Here is a brief overview of what we intend to do in the eBPF for Windows code:
The user space app will not directly write into the underlying ring buffer of the eBPF map. Instead, the user app (via the libbpf API) will send the data via an
IOCTL to the eBPF core (a Windows
kernel driver) that manages the ring buffer map. The driver will internally invoke the same code that implements the bpf_ringbuf_output helper function to write the user provided data buffer into the ring buffer map.

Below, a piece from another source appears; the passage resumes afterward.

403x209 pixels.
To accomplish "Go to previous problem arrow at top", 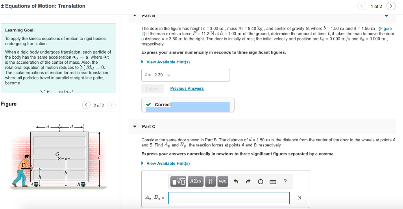I will (x=362, y=6).
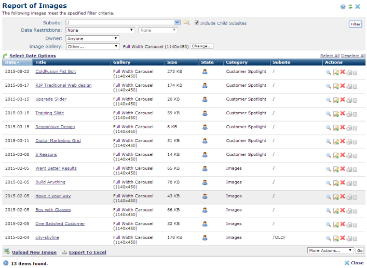The image size is (367, 268).
Task: Click the Subsite input field
Action: (123, 23)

I am not aware of how the ring buffer map is implemented in the Linux kernel. But presumably a similar approach could be taken in Linux as well?
Thanks,
From: Andrii Nakryiko <andrii.nakryiko@xxxxxxxxx>
Sent: Monday, June 24, 2024 8:36 PM To: Shankar Seal <Shankar.Seal@xxxxxxxxxxxxx> Cc: Shankar Seal <Shankar.Seal=40microsoft.com@xxxxxxxxxxxxxx>; dthaler1968=40googlemail.com@xxxxxxxxxxxxxx <dthaler1968=40googlemail.com@xxxxxxxxxxxxxx>; bpf@xxxxxxxx <bpf@xxxxxxxx>; bpf@xxxxxxxxxxxxxxx <bpf@xxxxxxxxxxxxxxx> Subject: Re: [Bpf] Re: [EXTERNAL] RE: Re: Writing into a ring buffer map from user space On Thu, Jun 20, 2024 at 11:49 PM Shankar Seal <Shankar.Seal@xxxxxxxxxxxxx> wrote:
I think the devil will be in the details. API itself makes sense (you can't simplify it further or make it much different), in the end, you are just sending an array of bytes into ringbuf.
But the implementation details are what matters. How the notification works. How user space won't break kernel even if intentionally trying, etc. It's not clear where you intend to implement this, etc.